# Data lines:
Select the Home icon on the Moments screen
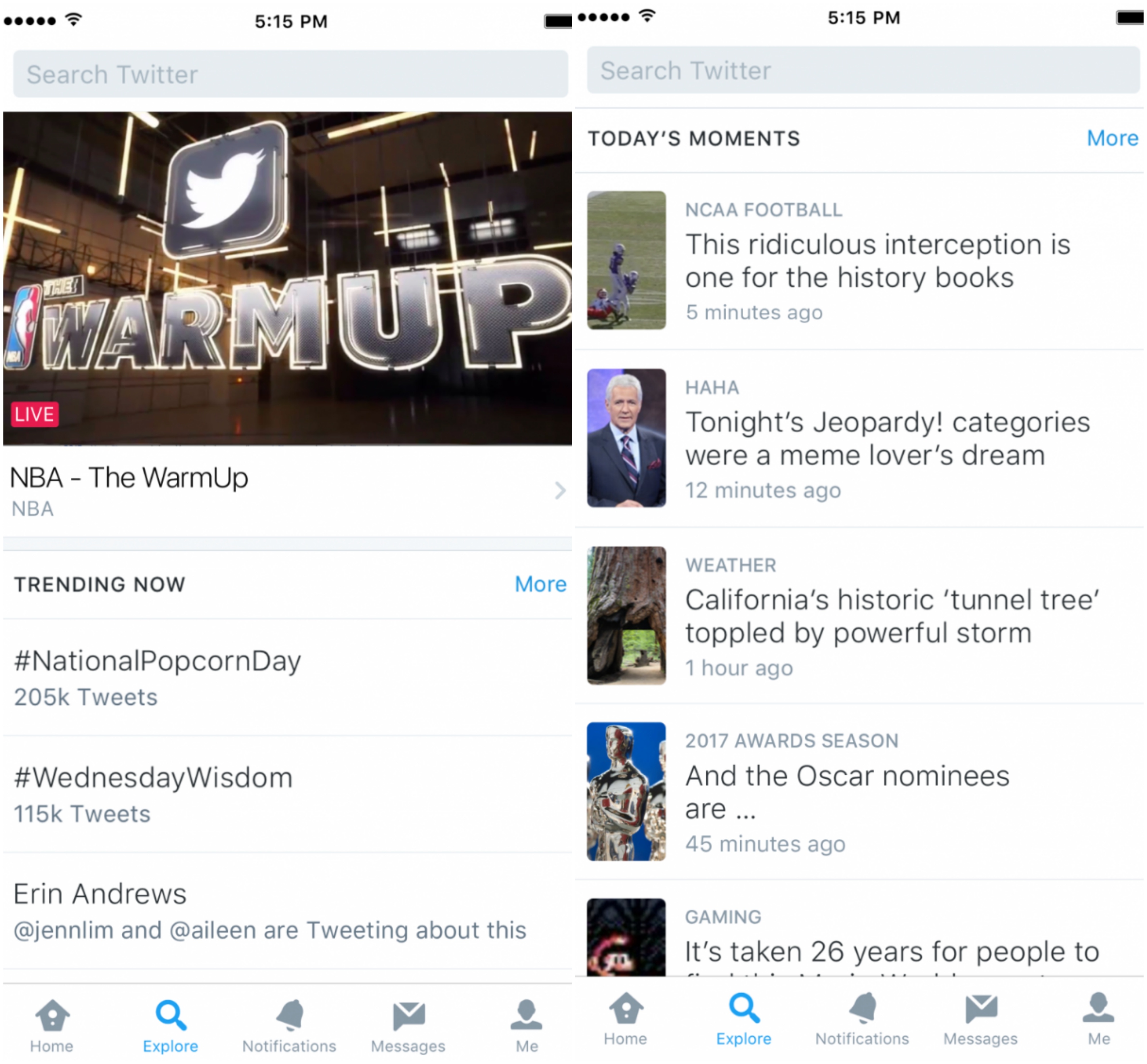 [625, 1019]
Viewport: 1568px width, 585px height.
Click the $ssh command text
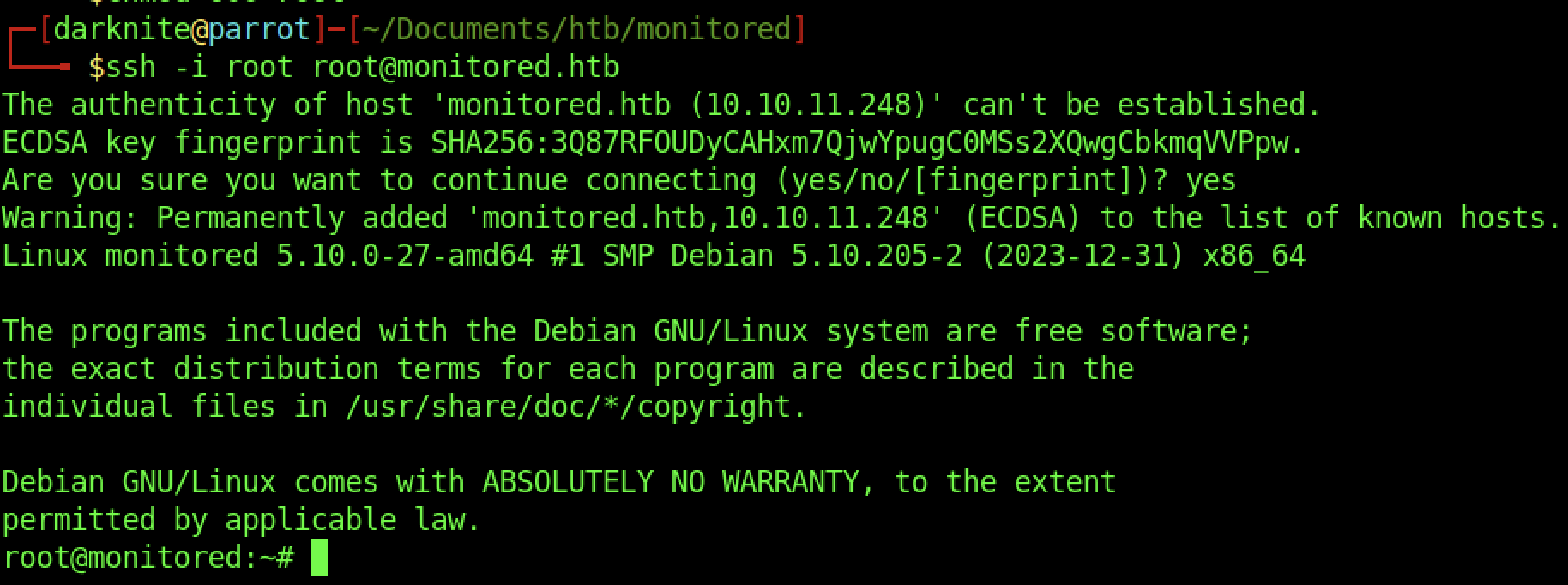[x=122, y=67]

# Do this:
Put each line of the records above into a Markdown table with two columns, Row and Text, numbering the rows in order and skipping blank lines. Leave the pictures out.

# The response:
| Row | Text |
|---|---|
| 1 | Select the Home icon on the Moments screen |
| 2 |  [625, 1019] |
| 3 | Viewport: 1568px width, 585px height. |
| 4 | Click the $ssh command text |
| 5 | [x=122, y=67] |